Steve Martin's play takes great thinkers and gets them drunk

by Paige M. Travis

Who are these people we label geniuses? Are they born with a certain insight that sets them apart from the rest of us, or are they just blessed with good luck, timing and a bit of attention? History counts Pablo Picasso and Albert Einstein as geniuses, and rightly so. Picasso founded Cubism and influenced countless other master artists. Einstein changed the way we understand energy, matter, time and space, allowing for some of our most significant scientific strides. These two brains fall in line with Leonardo Da Vinci and Isaac Newton as two of the most important artists and scientists ever born.

But how were they different from their peers when they were 20-somethings coming up in the early 20th century? And how different is the genius who inspires an entire art movement from he who fathoms the rules of time and space?

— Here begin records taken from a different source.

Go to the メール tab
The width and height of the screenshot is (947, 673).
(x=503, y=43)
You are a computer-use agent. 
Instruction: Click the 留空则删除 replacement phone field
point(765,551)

These questions are addressed in the hilarious and heady Picasso at the Lapin Agile, the Clarence Brown Theatre's production premiering June 1. You don't need a biographer's knowledge of Picasso and Einstein to enjoy the play, just an open mind and a ticklish funny bone. The play was written by Steve Martin, the same "wild and crazy" stand-up comedian who co-wrote and starred in The Jerk and also wrote the screenplays for Roxanne and L.A. Story. The former philosophy major's first play was born while he was dodging the Hollywood limelight in the '90s. "Art and science, at their most creative levels, operate in the same way," Martin once told an interviewer. "The thinkers of art and science have creative, mystical insights that are not a formula."

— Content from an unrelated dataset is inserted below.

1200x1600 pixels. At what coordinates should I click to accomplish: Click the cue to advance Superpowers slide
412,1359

Martin's own creation is mystical in its premise: a hypothetical meeting between Picasso and Einstein at the Lapin Agile, a bar in the funky Montmartre district of Paris, a popular hangout for artists. The year is 1904, when the two future world-shapers were 23 and 25, respectively. The play's director, Elizabeth Craven, explains that 1904 is significant for several reasons.

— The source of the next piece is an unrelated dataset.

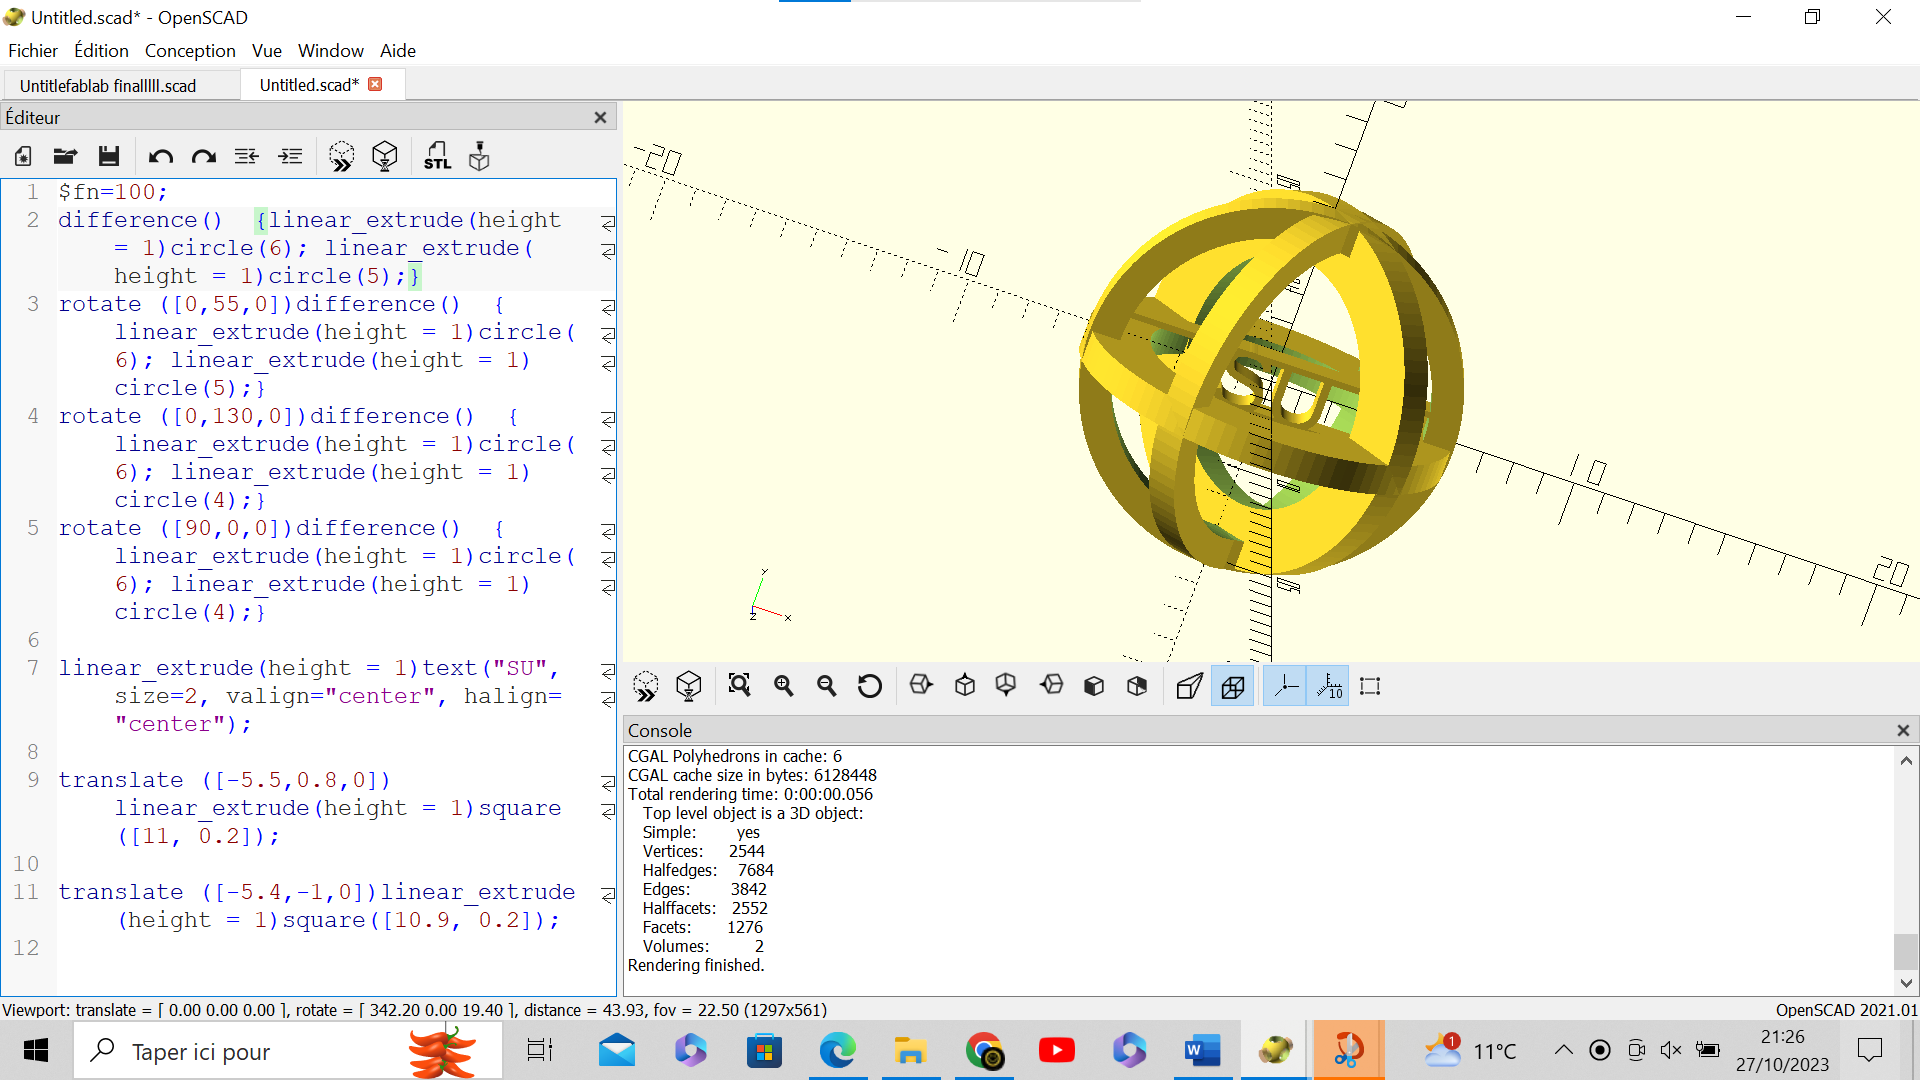The width and height of the screenshot is (1920, 1080).
Task: Click the render full (F6) STL export icon
Action: pyautogui.click(x=439, y=156)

"We're encountering these people before they are mature or before they're tainted by the world," Craven says, including in her statement a character who appears late in the play identified in the credits only as The Visitor.

"We know that all of them became tainted by their interactions with the 20th century." The time period also has implications for us today, as we are also poised at the start of a new century. The play makes us consider how history will view our generations and who its geniuses are. "I think they're not people that we would expect. They're people that are hanging out in coffee shops," Craven predicts

Head of UT's MFA Acting program, Craven's past directing credits with CBT include more serious fare than the likes of Picasso, including last season's production of Hamlet with the Knoxville Symphony, The Bronte Cycle and The Grapes of Wrath.

"Comedy is the hardest, I think most directors would agree. But, that being said, I think all plays are plays that have their own way of speaking. I think it's a mistake to go into a comedy and say 'I'm going to approach this play differently because it's a comedy.' If the writing is good, it's going to come out." Craven's directing style lets the actors do their thing and the words work their magic. "My job, more than anything, is to select from what [the actors] do and to shape that in a way that [ensures] the story is clear."

On one level, Picasso (played by Seattle actor Tim Kniffin) and Einstein (UT graduate Jon Wesley Burnett) are just two smart guys, a little full of themselves, who try to one-up each other and impress the ladies at the bar one night. On another level, they are icons who symbolize the schools of art and science, where the two meet or collide. Craven shares Martin's belief that the two very different disciplines are rooted in a similar creativity. She owns a poster bearing a quote from Einstein: "Imagination is more important than knowledge."

"One wouldn't think that that would come from Einstein," she says. "But one of the things we know about the great theorists in science is that they were great observers of life. I think that's true of artists as well."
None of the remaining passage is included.